The term, “Bioethics” was coined by Dr. Potter in 1970 as a bridge between science and humanity in the service of worldwide human health in a protective environment. This concept is not to be equated with the narrow area of ethical issues related to new advances in biomedical research. He first described his broader view in his book Bioethics: Bridge to the Future. Dr. Potter felt that all of our human choices not only have consequences that are short term on the ecosystem and all life systems and societies, but also have long-term consequences for the future, some of which are predictable, others not. His bioethics, further elucidated in his second book, Global Bioethics, was a philosophy integrating a realistic scientific view of the world that could be applied to religious/philosophical systems, such as the values derived from these traditional sources consistent with the scientific view of the human and human nature.

In the words of Professor James Trosko of Michigan State University, a Fellow who studied with Dr. Potter, “The joys of science as a creative human activity were as tidal waves that shaped his (Potter’s) view of science.” Dr. Potter devised the first mechanism to produce, repeatedly and on a large scale, cell isolates and cell-free homogenates for the study of cellular metabolic processes, a device that is still in use today, known worldwide as the Potter-Elvehjem homogenizer. He was among the earliest biochemists in this country to apply this science to an understanding of the neoplastic process. His concept of “Oncogeny is blocked Ontogeny” arose from numerous comparisons of the enzymology of transplantable liver neoplasms derived from chemically induced primary hepatic neoplasms. Although no two neoplasms were exactly alike, the patterns seen resembled those of fetal or immature liver, never progressing to the adult pattern. His experiments on the inhibition of metabolic pathways aided in the development of combination chemotherapy, which is today a mainstay for the clinical treatment of many neoplasms.

He helped to define the metabolism and function of a cell’s genetic material as it relates to cancer. As a result of his work, scientists and clinicians now have a far greater understanding of the processes that transform normal cells to malignant cells. As scientific knowledge pointed to carcinogenesis as a multistage process exhibiting phenotypic diversity, he led the field in attempting to separate significant genetic and enzymatic alterations from extraneous ones not concerned with carcinogenesis, resulting in his “Minimal Deviation Hypothesis.”

But his greatest contribution to the scientific community is the more than 90 postdoctoral fellows and graduate students whom he trained and inspired, many of whom became prominent in various scientific fields; three of them also presided over the American Society for Cell Biology (ASCB): Alex B. Novikoff (1963), Philip Siekevitz (1967), and Nobel Laureate Günter Blobel (1990).
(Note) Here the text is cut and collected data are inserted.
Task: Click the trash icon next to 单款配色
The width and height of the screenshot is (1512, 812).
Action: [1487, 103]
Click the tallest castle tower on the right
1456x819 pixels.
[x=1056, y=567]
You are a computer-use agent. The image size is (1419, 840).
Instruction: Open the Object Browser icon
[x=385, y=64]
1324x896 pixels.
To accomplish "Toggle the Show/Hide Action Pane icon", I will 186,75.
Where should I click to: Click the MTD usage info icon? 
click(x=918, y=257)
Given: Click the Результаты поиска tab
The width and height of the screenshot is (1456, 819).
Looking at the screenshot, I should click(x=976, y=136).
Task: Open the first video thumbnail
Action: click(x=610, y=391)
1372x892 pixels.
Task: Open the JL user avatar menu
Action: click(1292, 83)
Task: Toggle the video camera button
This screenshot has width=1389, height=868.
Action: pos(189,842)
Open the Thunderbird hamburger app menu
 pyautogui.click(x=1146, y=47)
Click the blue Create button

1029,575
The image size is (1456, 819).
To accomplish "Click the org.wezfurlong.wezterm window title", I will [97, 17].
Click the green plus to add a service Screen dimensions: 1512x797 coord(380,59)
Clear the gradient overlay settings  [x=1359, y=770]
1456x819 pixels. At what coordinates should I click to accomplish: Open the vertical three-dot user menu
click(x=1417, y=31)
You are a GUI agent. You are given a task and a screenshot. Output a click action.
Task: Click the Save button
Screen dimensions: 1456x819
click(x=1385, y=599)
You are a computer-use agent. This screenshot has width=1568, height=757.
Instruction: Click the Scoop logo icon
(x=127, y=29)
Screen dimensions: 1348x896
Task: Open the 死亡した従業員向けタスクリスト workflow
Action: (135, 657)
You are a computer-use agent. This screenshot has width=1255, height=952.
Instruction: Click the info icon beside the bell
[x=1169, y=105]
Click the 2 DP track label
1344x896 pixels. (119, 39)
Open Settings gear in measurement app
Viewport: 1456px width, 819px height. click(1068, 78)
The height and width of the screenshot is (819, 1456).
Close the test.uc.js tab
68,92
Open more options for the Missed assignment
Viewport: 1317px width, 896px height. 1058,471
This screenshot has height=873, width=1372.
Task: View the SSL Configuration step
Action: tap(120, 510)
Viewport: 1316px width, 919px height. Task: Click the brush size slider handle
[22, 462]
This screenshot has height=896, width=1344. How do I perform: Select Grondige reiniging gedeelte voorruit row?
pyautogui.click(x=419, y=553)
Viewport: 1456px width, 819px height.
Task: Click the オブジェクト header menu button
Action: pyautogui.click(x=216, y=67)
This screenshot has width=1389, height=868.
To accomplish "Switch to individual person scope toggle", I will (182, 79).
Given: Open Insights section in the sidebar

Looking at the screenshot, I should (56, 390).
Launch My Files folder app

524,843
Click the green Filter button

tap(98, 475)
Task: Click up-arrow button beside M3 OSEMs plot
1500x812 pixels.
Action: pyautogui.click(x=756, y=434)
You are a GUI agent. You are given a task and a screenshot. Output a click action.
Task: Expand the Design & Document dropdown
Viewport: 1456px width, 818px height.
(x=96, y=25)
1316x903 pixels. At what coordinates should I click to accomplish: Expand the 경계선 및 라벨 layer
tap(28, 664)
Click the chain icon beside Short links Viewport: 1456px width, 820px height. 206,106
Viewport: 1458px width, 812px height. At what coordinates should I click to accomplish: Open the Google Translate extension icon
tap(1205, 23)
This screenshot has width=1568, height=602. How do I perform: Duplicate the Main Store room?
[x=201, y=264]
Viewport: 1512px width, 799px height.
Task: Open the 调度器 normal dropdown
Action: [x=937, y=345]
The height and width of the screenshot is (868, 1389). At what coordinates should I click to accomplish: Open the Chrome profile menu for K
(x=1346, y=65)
Dr. Potter’s extraordinary achievements included being elected to membership in the National Academy of Sciences, the National Academy of the Arts and Sciences, and as President of the American Society for Cell Biology and of the American Association for Cancer Research. Van viewed science not as a “job” but as an ethical, passionate, and creative experience. Furthermore, he could not separate the scientist from the scientific process or the scientist from the social context of the scientific enterprise. This philosophy, motivated by his concept of “humility with responsibility,” led him into the final phase of his productive career.

Van was a devoted husband to his wife, Vivian, a loving father to his children, Karin, John, and Toby, and to his six grandchildren. He was an inspiring teacher/scholar to his students, and a creative scientist to his peers.